Beneath this instruction is a block of data; output from it exactly the lines that run from the one containing "Click the Country column header" through the one containing "Click the Sign", inclusive.

Collected data entries:
[Start of section]

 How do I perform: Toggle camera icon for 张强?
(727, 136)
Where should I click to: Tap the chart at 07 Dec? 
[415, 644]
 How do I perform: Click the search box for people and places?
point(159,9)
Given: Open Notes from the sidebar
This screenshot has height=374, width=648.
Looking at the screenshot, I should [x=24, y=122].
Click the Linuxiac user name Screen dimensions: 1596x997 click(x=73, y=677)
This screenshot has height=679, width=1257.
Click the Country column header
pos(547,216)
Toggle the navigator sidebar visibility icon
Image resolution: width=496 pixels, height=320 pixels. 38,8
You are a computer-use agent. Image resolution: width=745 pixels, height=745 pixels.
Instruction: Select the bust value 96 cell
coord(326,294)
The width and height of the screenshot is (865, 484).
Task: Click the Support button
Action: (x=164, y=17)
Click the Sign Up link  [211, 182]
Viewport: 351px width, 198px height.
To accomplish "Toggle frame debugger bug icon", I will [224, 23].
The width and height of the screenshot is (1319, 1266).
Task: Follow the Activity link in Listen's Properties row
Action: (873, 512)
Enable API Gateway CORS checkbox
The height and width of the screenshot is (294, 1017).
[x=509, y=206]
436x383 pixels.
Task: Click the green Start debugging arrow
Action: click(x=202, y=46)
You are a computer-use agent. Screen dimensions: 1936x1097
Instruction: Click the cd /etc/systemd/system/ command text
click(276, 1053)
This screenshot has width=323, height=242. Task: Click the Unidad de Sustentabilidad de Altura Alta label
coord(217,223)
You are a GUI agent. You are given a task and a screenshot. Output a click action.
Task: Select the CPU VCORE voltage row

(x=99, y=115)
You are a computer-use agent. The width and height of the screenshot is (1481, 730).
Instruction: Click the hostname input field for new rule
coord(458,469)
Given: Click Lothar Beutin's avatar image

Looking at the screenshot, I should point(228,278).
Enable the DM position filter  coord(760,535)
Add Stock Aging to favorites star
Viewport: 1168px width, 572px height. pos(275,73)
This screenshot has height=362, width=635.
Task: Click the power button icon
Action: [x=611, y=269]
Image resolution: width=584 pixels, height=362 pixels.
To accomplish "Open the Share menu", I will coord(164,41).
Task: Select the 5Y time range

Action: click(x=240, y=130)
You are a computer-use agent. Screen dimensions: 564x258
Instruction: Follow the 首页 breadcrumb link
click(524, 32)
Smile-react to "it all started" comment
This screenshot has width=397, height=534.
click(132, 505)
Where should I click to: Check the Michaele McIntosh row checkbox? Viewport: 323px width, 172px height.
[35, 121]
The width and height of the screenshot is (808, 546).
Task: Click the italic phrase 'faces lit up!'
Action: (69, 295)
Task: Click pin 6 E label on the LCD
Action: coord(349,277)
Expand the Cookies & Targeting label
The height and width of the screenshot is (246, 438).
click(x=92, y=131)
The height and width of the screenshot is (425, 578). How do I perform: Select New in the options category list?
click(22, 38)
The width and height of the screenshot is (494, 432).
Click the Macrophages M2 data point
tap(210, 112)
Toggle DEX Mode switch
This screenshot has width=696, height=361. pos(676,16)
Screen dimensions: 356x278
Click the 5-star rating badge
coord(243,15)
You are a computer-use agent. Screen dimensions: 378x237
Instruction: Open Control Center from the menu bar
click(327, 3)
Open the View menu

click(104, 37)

[End of section]

(EXPECTED OUTPUT):
Click the Country column header
pos(547,216)
Toggle the navigator sidebar visibility icon
Image resolution: width=496 pixels, height=320 pixels. 38,8
You are a computer-use agent. Image resolution: width=745 pixels, height=745 pixels.
Instruction: Select the bust value 96 cell
coord(326,294)
The width and height of the screenshot is (865, 484).
Task: Click the Support button
Action: (x=164, y=17)
Click the Sign Up link  [211, 182]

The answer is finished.